Stadler forderte ÖVP-Außenminister Michael Spindelegger im Beisein von Mitarbeitern der türkischen Botschaft auf, Tezcan zur persona non grata zu erklären. Und an Tezcan gewandt erklärte er: „Steigen Sie in den Orientexpreß und zurück nach Istanbul!“ Stadler wies zudem darauf hin, daß Aussagen wie die des Botschafters in dessen Heimat mit einem Strafrahmen von sechs Monaten bis zu zwei Jahren bedroht seien – wenn jemand so über die Türkei spreche.

Nur wenige Tage nach der Rede Stadlers stellt das BZÖ nun ein „Ultimatum“ an Spindel-egger. Dieser habe „zehn Tage Zeit, um zu reagieren“. Tue er das nicht, werde man eine Unterschriftensammlung beginnen, mit dem Ziel, Tezcans Abberufung zu erwirken.

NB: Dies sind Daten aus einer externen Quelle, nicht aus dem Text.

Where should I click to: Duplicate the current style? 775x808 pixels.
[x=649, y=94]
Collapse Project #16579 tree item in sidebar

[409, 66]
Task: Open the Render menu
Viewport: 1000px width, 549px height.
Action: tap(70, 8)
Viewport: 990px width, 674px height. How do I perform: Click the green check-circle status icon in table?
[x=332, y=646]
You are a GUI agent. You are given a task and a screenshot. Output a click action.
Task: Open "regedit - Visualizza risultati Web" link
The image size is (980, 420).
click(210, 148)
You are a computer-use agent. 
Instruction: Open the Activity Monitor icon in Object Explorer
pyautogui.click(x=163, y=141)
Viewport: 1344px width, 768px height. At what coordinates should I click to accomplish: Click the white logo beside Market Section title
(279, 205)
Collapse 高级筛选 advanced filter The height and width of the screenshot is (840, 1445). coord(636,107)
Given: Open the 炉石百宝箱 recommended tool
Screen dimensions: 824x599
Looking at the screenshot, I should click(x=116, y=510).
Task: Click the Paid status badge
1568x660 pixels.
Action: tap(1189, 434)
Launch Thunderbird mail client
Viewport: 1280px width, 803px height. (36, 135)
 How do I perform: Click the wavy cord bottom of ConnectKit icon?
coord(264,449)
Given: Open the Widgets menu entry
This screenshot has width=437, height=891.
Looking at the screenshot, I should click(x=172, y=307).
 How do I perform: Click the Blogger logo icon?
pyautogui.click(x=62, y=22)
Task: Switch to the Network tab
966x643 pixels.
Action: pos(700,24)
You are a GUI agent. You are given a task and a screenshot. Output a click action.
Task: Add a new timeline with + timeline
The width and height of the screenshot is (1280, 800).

Der 1961 in Vorarlberg geborene Stadler begann seine politische Karriere in der FPÖ, für sie saß er im Bundesparteivorstand und bis 1999 im Nationalrat. Ab 2001 war der Jurist dann Volksanwalt. Doch mußte er dieses Amt nach seinem erneuten Einzug in den Nationalrat 2006 abgeben. Nach Differenzen verließ er 2007 die Partei, behielt aber sein Mandat. Kurz danach trat er, obwohl bei dessen Abspaltung zu den Haider-Kritikern gehörend, dem BZÖ bei. Auf Klartext-Reden wie die von Ewald Stadler, die man sich bei Youtube ansehen kann, wo sie bereits über 60.000 mal angeklickt worden ist, wartet man im Deutschen Bundestag dagegen vergeblich.